You can’t even point to the 2 Pharma intrusions to make the claim. A list of sites the State Department identified as critical infrastructure from a leaked 2009 cable includes over 25 pharmaceutical sites (including animal Pharma), many of them related to vaccines. If we’re treating pharmaceutical supply and research facilities as critical infrastructure, with the presumed consequent defensive surveillance of those sites, it is tough to argue the Chinese can’t consider our pharmaceutical companies making key drugs to be critical targets. Both can be argued to stem from the same public health concerns.

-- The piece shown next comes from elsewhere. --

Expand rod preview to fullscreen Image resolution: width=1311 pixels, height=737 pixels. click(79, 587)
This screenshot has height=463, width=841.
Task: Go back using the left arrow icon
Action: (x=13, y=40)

I’m not saying it’s impossible or even unlikely that these intrusions were attempted economic espionage. I’m saying that this isn’t evidence of it, and that the reporting repeating this claim has been far too credulous.
But that also points to one of the inherent problems with this deal (one pointed to by many people at the time). When last he testified on the subject, Jim Clapper didn’t even claim to have fully attributed the OPM hack. The same attribution and use problems exist here. China may steal data on an important new drug, but that’s not going to be enough to prove they stole it for commercial gain until they release their own copycat of the drug in several years and use it to undercut the US company’s product, and even then that may require a lot more data — collected by spying! — from inside the market companies themselves (in part because China engages in many other means of stealing data which aren’t the subject of a special agreement, which will make even the copycat instance hard to prove came from an intrusion).
China knew that, too, when it signed the agreement. It will take more than evidence of 11 attempted intrusions to prove that China is violating the agreement.